[Word and element location records]
[START]

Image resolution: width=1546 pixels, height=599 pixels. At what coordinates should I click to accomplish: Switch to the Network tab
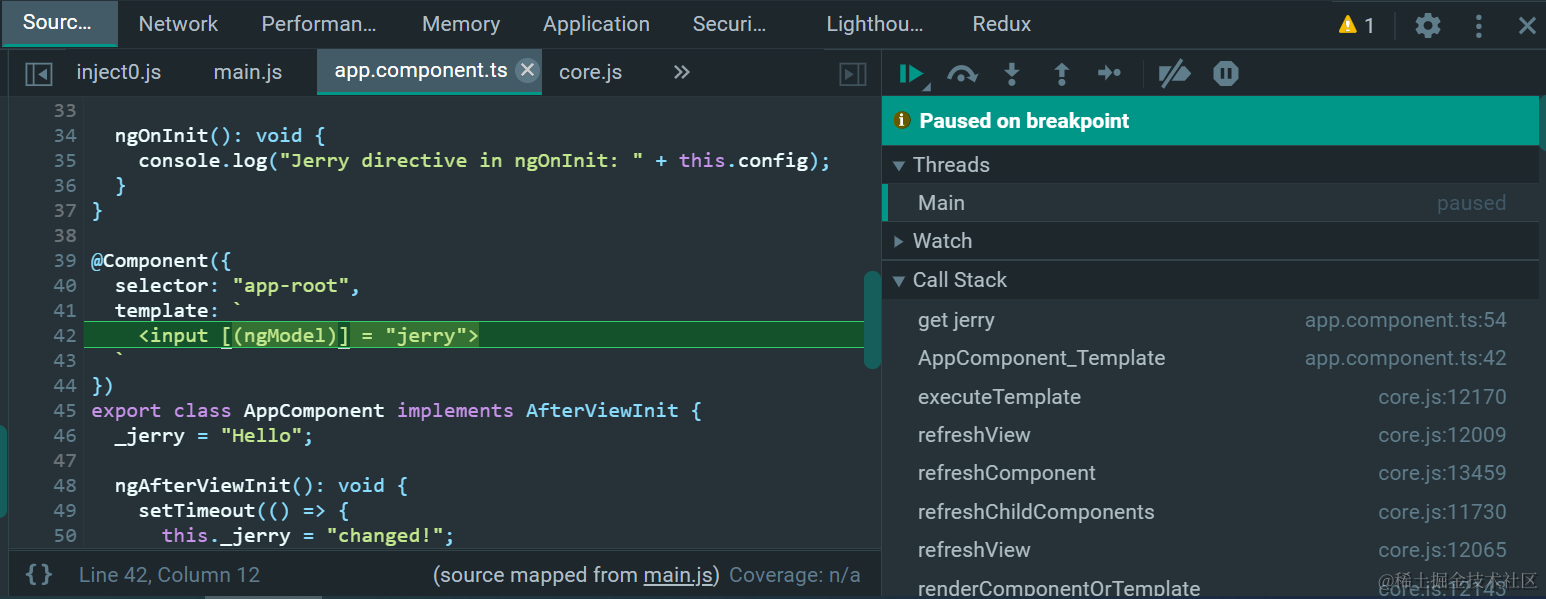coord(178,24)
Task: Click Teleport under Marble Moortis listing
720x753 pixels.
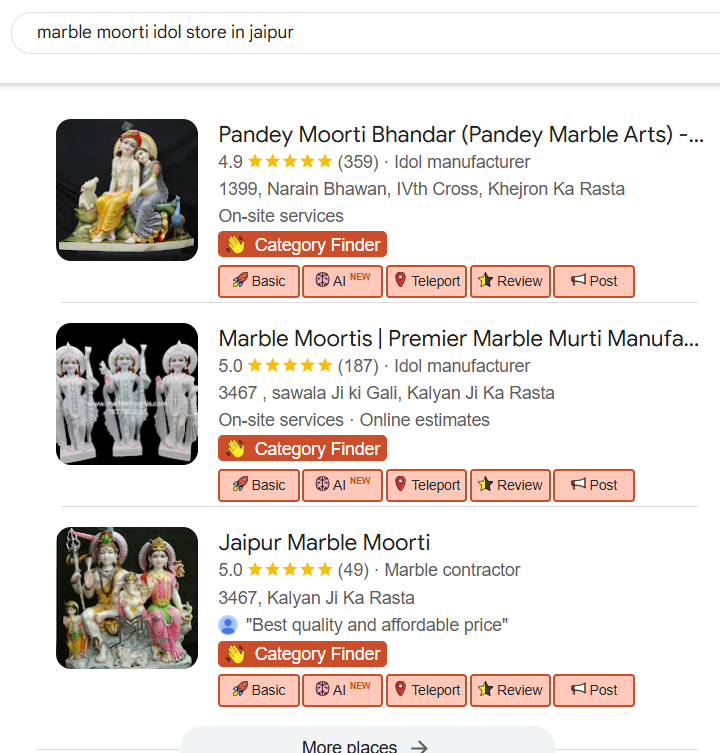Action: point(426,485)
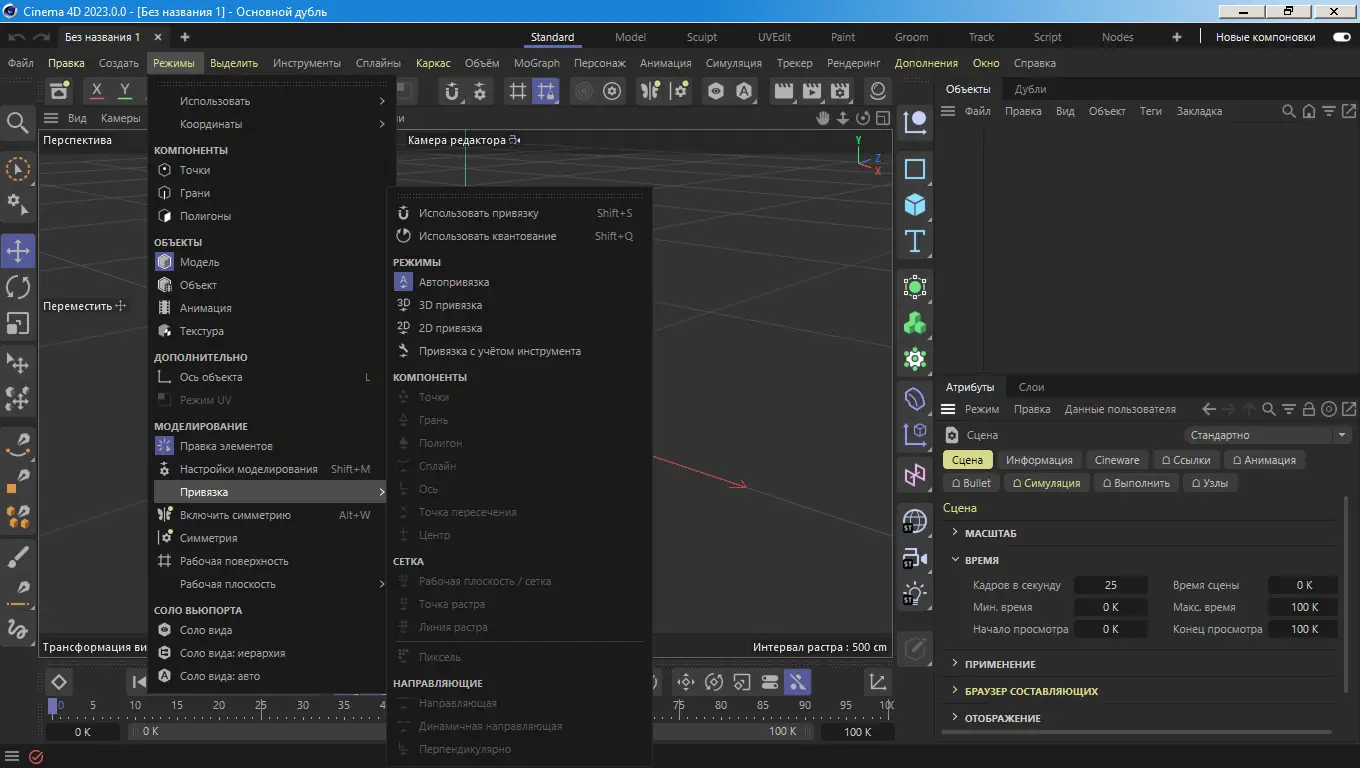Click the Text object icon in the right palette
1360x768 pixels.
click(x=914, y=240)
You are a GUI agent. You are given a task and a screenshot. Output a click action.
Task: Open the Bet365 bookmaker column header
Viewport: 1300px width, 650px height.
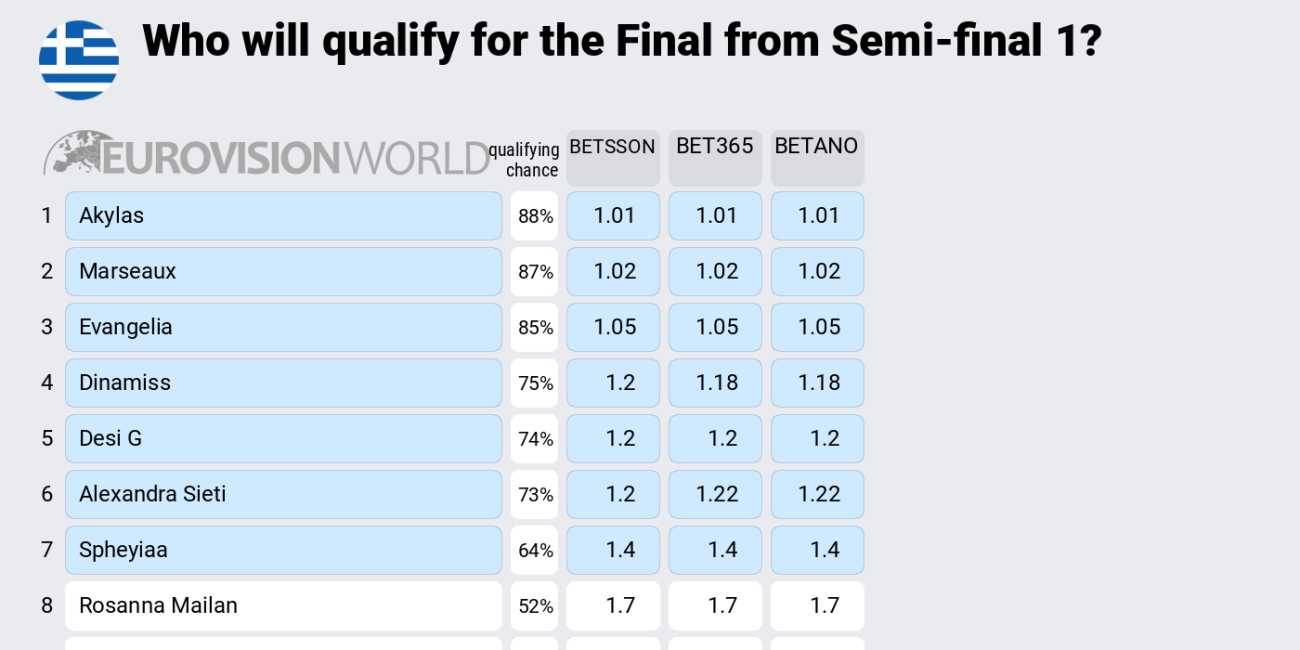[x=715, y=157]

[END]

Exercise
Copy the listing, swapping every "screenshot" for "screen image" and changing nothing else. Leave the pictures out.

Final answer
Image resolution: width=1546 pixels, height=599 pixels. At what coordinates should I click to accomplish: Switch to the Network tab
coord(178,24)
Task: Click Teleport under Marble Moortis listing
720x753 pixels.
Action: point(426,485)
Click the Text object icon in the right palette
1360x768 pixels.
click(x=914, y=240)
You are a GUI agent. You are given a task and a screen image. Output a click action.
Task: Open the Bet365 bookmaker column header
Viewport: 1300px width, 650px height.
[x=715, y=157]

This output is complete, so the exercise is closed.